Many patients report increased dryness and redness during pregnancy, as well as an increase in pre-existing conditions, such as eczema and rosacea. Hydration that would often nourish the skin is somewhat redirected towards the growing foetus, leaving the skin to feel parched. Additionally, rosacea in particular is likely to be worsened in pregnancy due to an increase in blood flow to the area.

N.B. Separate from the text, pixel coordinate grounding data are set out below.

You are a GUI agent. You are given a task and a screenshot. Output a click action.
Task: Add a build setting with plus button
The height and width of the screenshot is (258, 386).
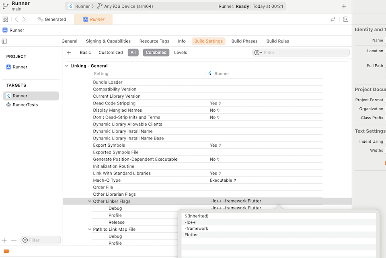coord(69,52)
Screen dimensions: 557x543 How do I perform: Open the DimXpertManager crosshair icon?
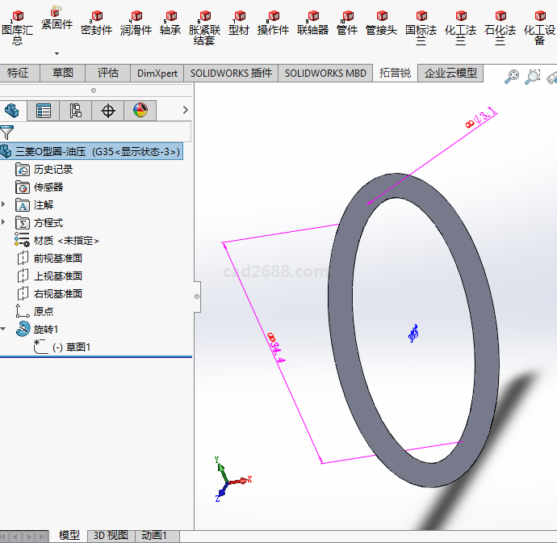click(108, 111)
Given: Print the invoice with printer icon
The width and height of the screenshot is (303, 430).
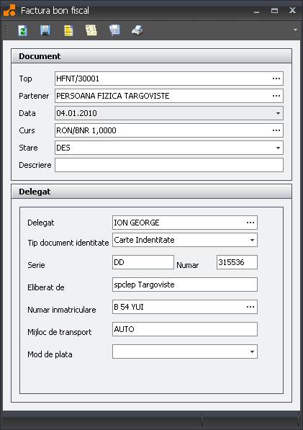Looking at the screenshot, I should [137, 30].
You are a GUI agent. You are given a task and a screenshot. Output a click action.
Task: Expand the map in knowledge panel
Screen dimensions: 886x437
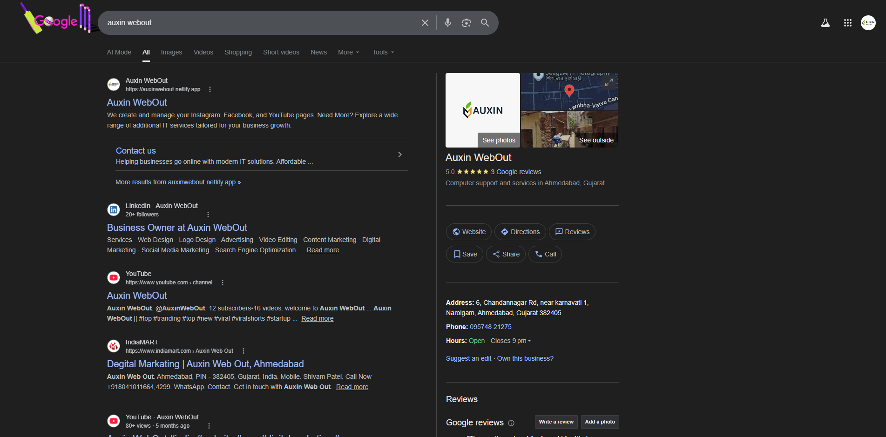pos(609,82)
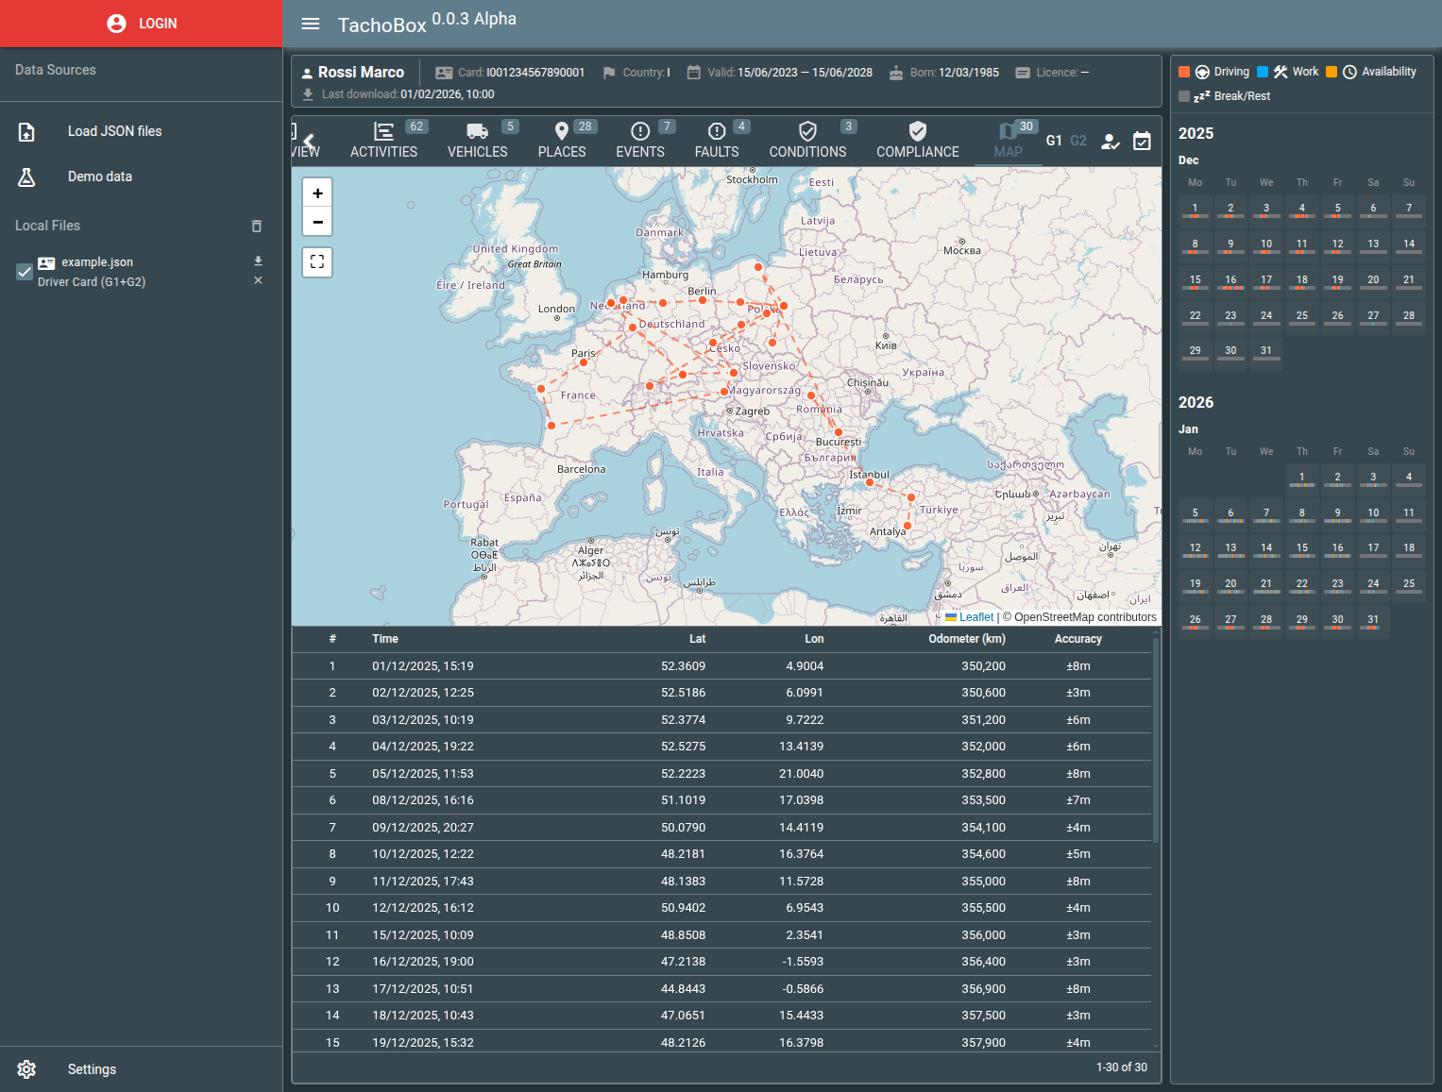Open the Compliance tab
1442x1092 pixels.
pyautogui.click(x=917, y=140)
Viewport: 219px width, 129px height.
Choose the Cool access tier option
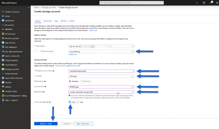(x=70, y=102)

So, how can these symptoms be addressed while, again, avoiding systemic skincare ingredients? It is much easier to comfort the skin during pregnancy than actively treat skin conditions. Ceramides are crucial for this, along with hyaluronic acid to hydrate the skin. It can also be helpful to recommend a cooling/calming hydration mist throughout the day. This is more of a comforting product rather than a treatment to address a skin concern, but it often helps to make patients feel more comfortable while simultaneously helping the skin to retain moisture.

Conclusion

In conclusion, as aesthetic practitioners, it is important to deliver continuity of care to pregnant patients and provide them with help via information and topical cosmeceuticals. The above conditions are likely to occur during pregnancy and may lead to a negative experience if not properly handled. Practitioners can manage this and ensure pregnancy is as positive an experience as possible for patients when it comes to their skin and that ever-elusive ‘pregnancy glow’.